Pour un sans-papiers, perdre un billet de métro pour ensuite passer un contrôle policier à la sortie d'une station peut éventuellement mener à une expulsion du pays.

« Si le policier, il a assez le coeur froid, il va vous apporter à la prison de Laval directement », dit Camille, faisant référence au Centre de prévention de l'immigration de Laval, où sont détenus les illégaux, parfois dans l'attente d'un renvoi.

Les villes refuges, oasis municipal

À la fin janvier, la signature d’un décret présidentiel interdisant l'entrée de ressortissants de sept pays à majorité musulmane aux États-Unis a poussé de nombreuses villes américaines, comme New York, à réaffirmer leur statut de villes refuges.

Il s'agit d'endroits où les autorités municipales ont décidé de limiter la coopération de leurs forces policières avec les agents d'immigration fédéraux pour éviter les expulsions d'immigrants illégaux et où des services leurs sont donnés sans égard à leur statut migratoire.

Dans ce tweet envoyé au président Donald Trump le 31 janvier, le maire de Montréal, Denis Coderre, affirme que Montréal est fière d'être une ville refuge.

Le hic, c'est que Montréal n'est pas une ville refuge, du moins pas encore.

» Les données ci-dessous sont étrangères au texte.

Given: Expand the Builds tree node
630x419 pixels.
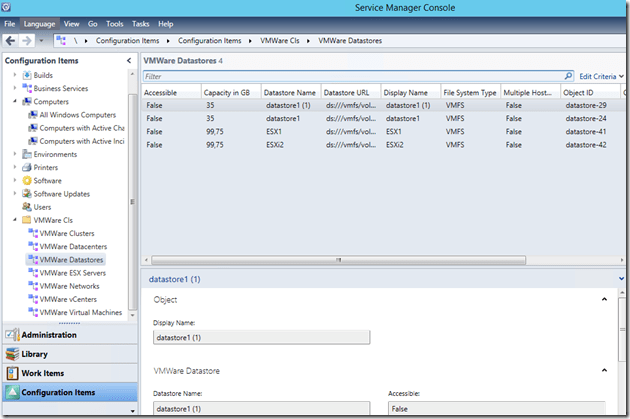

Aucune politique n'a été adoptée par le conseil municipal à cet égard.

Le maire Coderre laisse cependant entendre qu'il est ouvert à l'idée. « On va prendre les mesures qui s'y rattachent », a-t-il déclaré cette semaine.

Il cite en exemple le maire de New York, qui refuse que ses forces policières collaborent avec les autorités fédérales pour appliquer le décret de l'administration Trump.

Il y a un discours de Bill de Blasio, par exemple à New York, disant qu'il n'est pas question de faire l'expulsion des gens ici. On va avoir ce réflexe de protéger les gens quand ils sont ici.

Denis Coderre, maire de Montréal

L'opposition officielle à l'Hôtel de Ville croit qu'il faut y réfléchir sérieusement. « Pour moi, une ville sanctuaire, c'est une ville qui travaille avec les autorités frontalières pour s'assurer que les sans-papiers ne sont pas vus comme des criminels et qu'on est capable de leur assurer certains services, par exemple, l'habitation, des soins de santé », explique la chef de Projet Montréal, Valérie Plante.

Montréal, cinquième ville refuge au pays?

À l'heure actuelle, quatre villes canadiennes sont des villes refuges : Toronto, London et Hamilton, en Ontario, ainsi que Vancouver, en Colombie-Britannique.

C'est Toronto qui a été la pionnière à ce chapitre. Depuis 2013, des politiques claires y sont en place.

« Tous les services municipaux sont donnés selon le principe don't ask, don't tell », explique le conseiller municipal Joe Mihevc. Les employés de la Ville de Toronto ont reçu la directive de ne jamais demander quel est le statut migratoire d'une personne.

Concrètement, cela permet par exemple aux sans-papiers de profiter de cliniques de vaccination offertes par la Ville, sans craintes.

Toronto a aussi limité la coopération de son corps de police avec l'Agence des services frontaliers du Canada, qui a la responsabilité d'expulser les immigrants illégaux du pays.

« Nous n'avons pas à agir en tant qu'agents du gouvernement fédéral. Nous faisons notre travail et notre travail est de s'assurer que les gens qui habitent Toronto sont en sécurité et qu'ils peuvent vivre une vie décente », dit M. Mihevc.

Selon lui, il n'y a aucun avantage pour une ville à faciliter l'expulsion d'immigrants. Il fait valoir que plusieurs d'entre eux sont au pays depuis de nombreuses années et qu'ils occupent bien souvent des emplois.